The library in Ballard, Wa. Built in 2005 at a cost of just under $11 million, the Ballard Library features an innovative “green roof” consisting of native grasses and sedums planted 4 to 6 inches deep in a custom growing medium topped with a biodegradable coconut fiber mat. Image and Text from: http://weburbanist.com/2008/12/10/clever-creative-modern-library-architecture-designs/?ref=search
Facebook event page: click here
(UPDATE related to this post: http://rabideye.wordpress.com/2012/03/28/the-petition/)
The said update contains:
I just want to reclarify that when I wrote the blog post “The Library” on Feb. 18, 2012, the petition I reprinted was sent to me (as I said) and I was not sure this was the only one circulating (as I said). It turns out that the petition that has since been the “official petition” of the group since formed calling itself “Save Willingdon Beach” is not the same as the one I had responded to (which ended up actually being a letter to Council- Ed.). It was February 17th and what came to be the “official petition” was really not yet being circulated, I don’t think.
and on with the sad spectacle….
I won’t go into the detailed benefits of having a functional and beautiful library in a town like Powell River, because I could go on and on.
The benefits are so numerous: social cohesion (we could use it for gatherings and meetings as opposed to meeting at grocery store cafes), artistic expression (art on the walls, sculpture garden, art as part of the building itself, book readings, kids activities with room for them and the adults), and learning (from books, DVDs computers, etc.)
Even in huge cities like Seattle and Vancouver, libraries form important cultural hubs that enrich and enliven the areas they are in. What a proper library can do for Powell River fills me with excitement and joy.

▶ Available data
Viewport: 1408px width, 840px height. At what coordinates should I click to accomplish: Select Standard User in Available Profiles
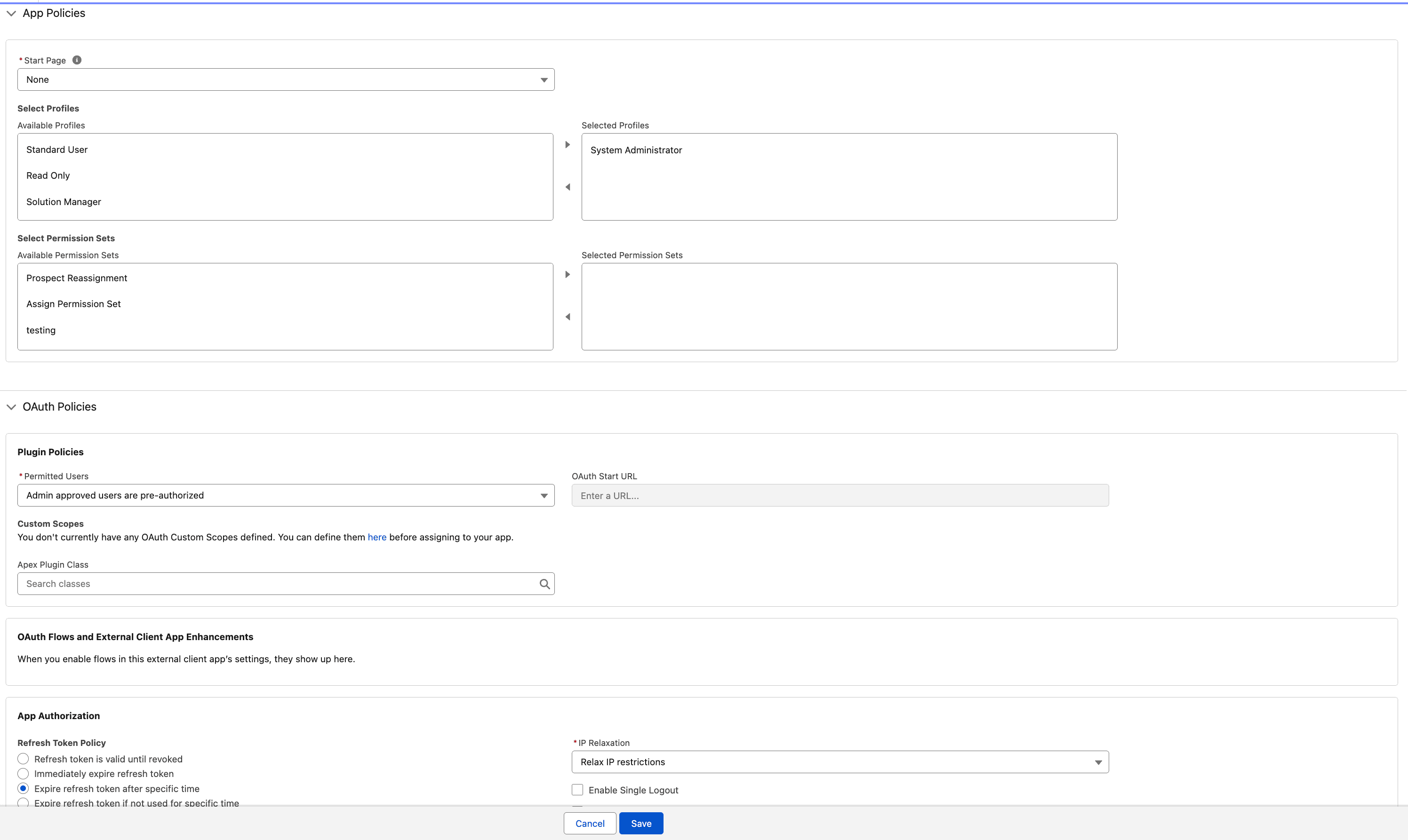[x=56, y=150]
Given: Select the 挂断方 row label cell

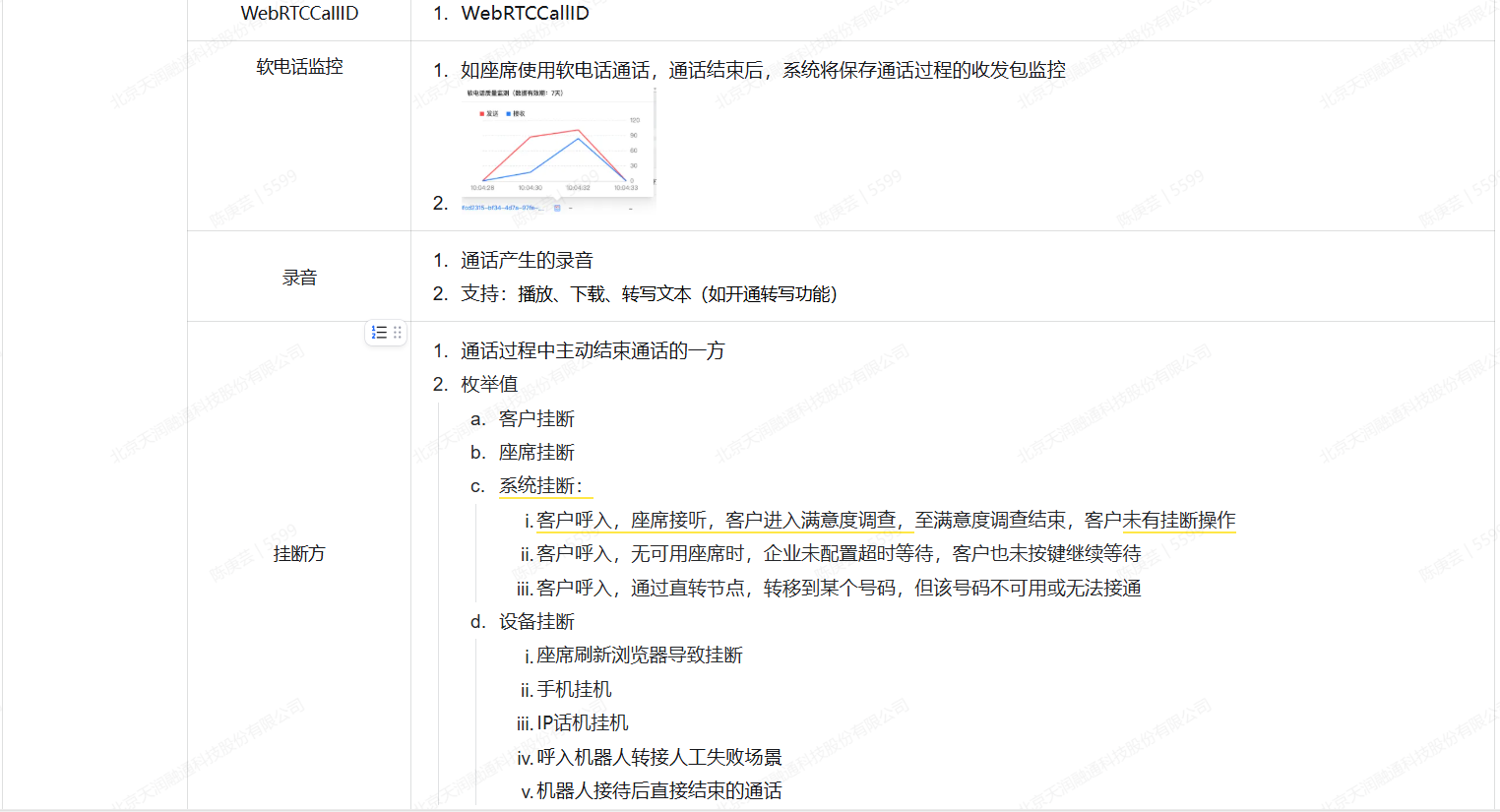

▶ Task brief
Pick up the post about a library for Powell River, which appears above the listing, and carry it on from its last sentence.

▶ Response below
That there is a “Save Willingdon Beach” campaign/ petition (see below) against building the library at the current chosen site on one underused section of Willingdon Beach (which was used as a site for the three basic designs that were produced from the community-guided design charette and subsequent public unveiling) is disheartening.
So, I want to respond this petition (there may be several, but this is the one I was sent by a lovely person who is against the library at that site). Here it is in italics with my personal responses in green. I urge you to make your ideas known to the City Council. Contact info here.
The Petition against the building of a new Powell River library at the Willingdon Beach site appears below in black letters; my response to these 10 points is in green.
We, the undersigned, who hold library cards (!), STRONGLY OPPOSE the placement of any new library at the old arena site near Willingdon Beach for the 10 reasons below. We would like a response from City Council Members that will explain to us why these concerns seem to be of little importance to them in the choice of a site for a new library.
- It will be very difficult for those with mobility issues to navigate down and up the steep hill on Alberni Street from residential areas, and from the most frequented commercial area in town, which is Joyce avenue, between Alberni & Burnaby.
This is an opportunity to actually make that area newly accessible to those with mobility issues—to give real impetus to make that park accessible. Remember that with an indoor space, people with mobility issues will have benches , tables, chairs, couches, etc. and can for the first time enjoy the area both inside (protected from the elements) and outside, sheltered or unsheletered. If it stays how it is, it remains inaccessible to those with mobility issues.
2. The Library Board’s assertion that mobility-challenged people without cars will just have to bite the bullet and take the bus to go to the library, and take the bus again to get home, and a is a form of discrimination of which this disability-friendly town should be ashamed.
Taking the bus is discrimination now. Whew. People with mobility issues and no car currently get around walking using canes, crutches, walkers and wheelchairs… maybe even Pedicab, soon. The bus is a viable option. They are clean, cheap and terribly underused. Not everyone lives around the current library or the mall, after all, so to suggest that getting to the mall is a ‘cakewalk’(pun intended) for all is also wrong. So, many people in our diverse and hilly town and outskirts do have to use the bus to get to the library where it is now as well. There are many ways the entrance to the library can work (there may be two: one from Marine and one from below); it’s good to keep an eye on that issue, but to not build a library because of it is extreme.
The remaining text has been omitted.